Oblomov - Ivan Goncharov [274]
That was why she had agreed without protest, and even with a certain joy, to Stolz’s proposal to bring up little Andrey with his own children, believing that his proper place was there, and not in her house, among ‘the rabble’, with her dirty nephews, her brother’s children.
For about six months after Oblomov’s death she lived with Zakhar and Anisya in the house, giving herself up to grief. She had trodden a path to her husband’s grave and wept her eyes out, hardly ate or drank anything, and lived chiefly on tea; she scarcely closed her eyes at night and was completely worn out. She never complained to anyone about anything and as time passed she seemed to become more and more absorbed in herself, in her sorrow, and shut everyone out, even Anisya. Nobody knew what she really felt.
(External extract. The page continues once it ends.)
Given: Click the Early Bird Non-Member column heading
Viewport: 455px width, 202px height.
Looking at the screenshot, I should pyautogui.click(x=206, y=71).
‘Your mistress is still weeping for her husband,’ the grocer said to the cook.
‘Still sorrowing for her husband,’ the churchwarden remarked, pointing her out to the woman who baked the host for the cemetery church, where the disconsolate widow came every week to weep and pray.
‘She’s still wasting away with grief,’ they said in her brother’s house.
One day the entire family of her brother’s, the children, and even Tarantyev, suddenly descended upon her house under the pretext of offering condolences. They overwhelmed her with vulgar consolations and entreaties ‘to spare herself for the sake of her children’ – all that had been said to her fifteen years ago, when her first husband had died, and it had had the desired effect at that time; but now, for some reason it made her feel disgusted and wretched. She was relieved when they changed the subject and told her that now they could live together again and that it would be better for her because ‘she would be wretched among her own people’, and for them because no one could look after the house as well as she. She asked for time to think it over, and after grieving for another two months, she at last agreed to share the house with them. It was at that time that Stolz took little Andrey to live with him, and she was left alone.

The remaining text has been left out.